Output exactly the lines that run from the top of the entries to the line holding "Task: Click project-level", including both of those lines.

DATA PROVIDED below:

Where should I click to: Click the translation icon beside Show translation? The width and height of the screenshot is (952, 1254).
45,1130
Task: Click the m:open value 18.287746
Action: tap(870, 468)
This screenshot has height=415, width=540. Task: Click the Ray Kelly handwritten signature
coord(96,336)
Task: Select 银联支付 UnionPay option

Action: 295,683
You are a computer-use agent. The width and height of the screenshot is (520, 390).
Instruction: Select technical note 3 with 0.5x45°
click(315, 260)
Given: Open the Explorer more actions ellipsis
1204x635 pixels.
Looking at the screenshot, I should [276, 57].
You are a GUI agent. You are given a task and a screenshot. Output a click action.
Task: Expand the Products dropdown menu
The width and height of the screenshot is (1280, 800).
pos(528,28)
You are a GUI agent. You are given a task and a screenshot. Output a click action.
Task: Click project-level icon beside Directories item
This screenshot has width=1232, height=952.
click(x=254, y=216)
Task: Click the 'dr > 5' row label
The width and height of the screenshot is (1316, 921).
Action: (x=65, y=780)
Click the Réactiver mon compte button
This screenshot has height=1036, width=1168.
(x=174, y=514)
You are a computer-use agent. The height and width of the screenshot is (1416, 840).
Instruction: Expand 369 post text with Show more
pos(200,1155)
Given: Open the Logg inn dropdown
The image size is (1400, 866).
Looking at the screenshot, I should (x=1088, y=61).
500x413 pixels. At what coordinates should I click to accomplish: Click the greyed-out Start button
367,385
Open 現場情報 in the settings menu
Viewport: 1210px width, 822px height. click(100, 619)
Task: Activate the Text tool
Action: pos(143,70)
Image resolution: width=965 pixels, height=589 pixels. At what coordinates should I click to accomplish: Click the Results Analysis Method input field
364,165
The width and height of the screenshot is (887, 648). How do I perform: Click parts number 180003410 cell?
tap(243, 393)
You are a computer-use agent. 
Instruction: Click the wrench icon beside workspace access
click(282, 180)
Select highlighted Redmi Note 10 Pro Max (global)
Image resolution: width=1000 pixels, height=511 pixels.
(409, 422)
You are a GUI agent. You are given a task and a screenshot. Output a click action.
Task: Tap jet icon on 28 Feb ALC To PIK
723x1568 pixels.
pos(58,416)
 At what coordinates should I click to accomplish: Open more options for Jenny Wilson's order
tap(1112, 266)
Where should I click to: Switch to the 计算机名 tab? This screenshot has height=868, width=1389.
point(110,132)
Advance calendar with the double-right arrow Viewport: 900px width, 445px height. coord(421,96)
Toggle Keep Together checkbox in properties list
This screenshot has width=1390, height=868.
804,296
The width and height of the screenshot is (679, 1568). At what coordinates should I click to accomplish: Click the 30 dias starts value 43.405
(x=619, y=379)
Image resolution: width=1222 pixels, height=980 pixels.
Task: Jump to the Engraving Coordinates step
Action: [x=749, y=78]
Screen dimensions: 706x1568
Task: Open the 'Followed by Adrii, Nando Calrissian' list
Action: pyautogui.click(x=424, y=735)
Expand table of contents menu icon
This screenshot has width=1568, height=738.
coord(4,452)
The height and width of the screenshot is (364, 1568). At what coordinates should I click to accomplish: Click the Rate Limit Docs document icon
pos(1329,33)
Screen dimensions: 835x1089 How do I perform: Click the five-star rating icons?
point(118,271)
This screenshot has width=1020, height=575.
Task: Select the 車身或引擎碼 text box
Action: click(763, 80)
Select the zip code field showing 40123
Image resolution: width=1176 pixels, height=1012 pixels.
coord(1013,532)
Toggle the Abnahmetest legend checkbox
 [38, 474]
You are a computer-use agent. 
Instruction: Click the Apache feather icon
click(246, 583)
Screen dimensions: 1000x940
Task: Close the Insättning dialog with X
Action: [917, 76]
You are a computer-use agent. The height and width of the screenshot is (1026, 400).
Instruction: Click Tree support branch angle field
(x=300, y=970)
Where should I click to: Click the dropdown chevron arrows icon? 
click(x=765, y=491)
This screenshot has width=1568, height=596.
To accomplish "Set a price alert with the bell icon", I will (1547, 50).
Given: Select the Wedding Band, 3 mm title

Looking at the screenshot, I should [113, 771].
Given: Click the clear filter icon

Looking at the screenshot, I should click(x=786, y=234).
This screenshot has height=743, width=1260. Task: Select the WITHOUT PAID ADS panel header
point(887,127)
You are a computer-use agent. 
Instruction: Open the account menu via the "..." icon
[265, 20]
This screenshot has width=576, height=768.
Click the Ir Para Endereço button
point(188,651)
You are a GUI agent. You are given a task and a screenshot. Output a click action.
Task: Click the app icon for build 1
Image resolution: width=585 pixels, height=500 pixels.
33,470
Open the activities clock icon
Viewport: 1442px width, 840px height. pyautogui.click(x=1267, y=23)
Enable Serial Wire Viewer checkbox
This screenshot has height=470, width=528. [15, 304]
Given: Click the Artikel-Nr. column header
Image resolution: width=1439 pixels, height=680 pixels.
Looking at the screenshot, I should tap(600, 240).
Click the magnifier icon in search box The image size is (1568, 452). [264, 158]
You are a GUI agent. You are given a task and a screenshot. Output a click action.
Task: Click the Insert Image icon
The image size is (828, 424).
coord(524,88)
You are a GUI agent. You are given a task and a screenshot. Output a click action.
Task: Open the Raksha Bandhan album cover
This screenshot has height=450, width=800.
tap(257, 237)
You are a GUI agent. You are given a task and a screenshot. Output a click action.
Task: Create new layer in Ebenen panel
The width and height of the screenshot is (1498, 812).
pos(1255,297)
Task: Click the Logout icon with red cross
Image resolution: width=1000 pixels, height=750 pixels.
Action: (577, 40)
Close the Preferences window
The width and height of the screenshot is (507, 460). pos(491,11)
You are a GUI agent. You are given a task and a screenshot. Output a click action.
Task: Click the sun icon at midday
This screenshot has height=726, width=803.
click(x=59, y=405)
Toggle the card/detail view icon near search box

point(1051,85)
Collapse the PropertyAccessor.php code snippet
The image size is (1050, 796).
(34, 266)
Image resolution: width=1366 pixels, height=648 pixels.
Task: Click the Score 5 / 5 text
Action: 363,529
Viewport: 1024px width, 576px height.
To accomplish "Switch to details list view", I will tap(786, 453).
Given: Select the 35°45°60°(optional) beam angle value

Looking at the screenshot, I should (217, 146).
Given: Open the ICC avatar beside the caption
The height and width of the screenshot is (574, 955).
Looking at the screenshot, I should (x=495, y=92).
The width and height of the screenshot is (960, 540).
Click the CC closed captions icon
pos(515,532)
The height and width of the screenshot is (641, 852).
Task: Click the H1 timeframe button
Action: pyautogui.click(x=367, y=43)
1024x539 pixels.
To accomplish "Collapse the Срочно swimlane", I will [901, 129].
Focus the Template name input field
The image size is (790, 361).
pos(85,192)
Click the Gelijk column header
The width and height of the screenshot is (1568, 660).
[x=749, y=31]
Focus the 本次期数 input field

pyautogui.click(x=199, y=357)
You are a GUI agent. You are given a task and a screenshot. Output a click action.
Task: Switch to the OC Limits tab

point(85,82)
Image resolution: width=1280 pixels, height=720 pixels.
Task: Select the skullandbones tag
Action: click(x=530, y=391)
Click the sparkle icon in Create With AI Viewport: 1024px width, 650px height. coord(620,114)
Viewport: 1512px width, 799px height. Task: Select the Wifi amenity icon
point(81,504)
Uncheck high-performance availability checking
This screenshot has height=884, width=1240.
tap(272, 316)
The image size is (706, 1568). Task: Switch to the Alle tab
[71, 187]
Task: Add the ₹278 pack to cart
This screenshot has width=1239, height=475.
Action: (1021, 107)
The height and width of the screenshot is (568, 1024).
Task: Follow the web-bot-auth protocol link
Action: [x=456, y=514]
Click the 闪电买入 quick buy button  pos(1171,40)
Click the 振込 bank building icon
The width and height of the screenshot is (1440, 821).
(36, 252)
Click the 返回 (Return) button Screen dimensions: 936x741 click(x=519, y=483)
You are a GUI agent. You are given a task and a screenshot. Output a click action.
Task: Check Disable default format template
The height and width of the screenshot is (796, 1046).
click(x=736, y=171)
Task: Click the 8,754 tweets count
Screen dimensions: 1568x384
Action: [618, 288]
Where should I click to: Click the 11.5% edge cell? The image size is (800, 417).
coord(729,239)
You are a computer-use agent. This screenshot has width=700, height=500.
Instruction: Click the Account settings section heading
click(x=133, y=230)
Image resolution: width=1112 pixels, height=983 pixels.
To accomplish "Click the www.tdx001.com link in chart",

End of DATA PROVIDED.

_OUTPUT FOR THIS TASK_
Where should I click to: Click the translation icon beside Show translation? The width and height of the screenshot is (952, 1254).
45,1130
Task: Click the m:open value 18.287746
Action: tap(870, 468)
This screenshot has height=415, width=540. Task: Click the Ray Kelly handwritten signature
coord(96,336)
Task: Select 银联支付 UnionPay option

Action: 295,683
You are a computer-use agent. The width and height of the screenshot is (520, 390).
Instruction: Select technical note 3 with 0.5x45°
click(315, 260)
Given: Open the Explorer more actions ellipsis
1204x635 pixels.
Looking at the screenshot, I should [276, 57].
You are a GUI agent. You are given a task and a screenshot. Output a click action.
Task: Expand the Products dropdown menu
The width and height of the screenshot is (1280, 800).
pos(528,28)
You are a GUI agent. You are given a task and a screenshot. Output a click action.
Task: Click project-level icon beside Directories item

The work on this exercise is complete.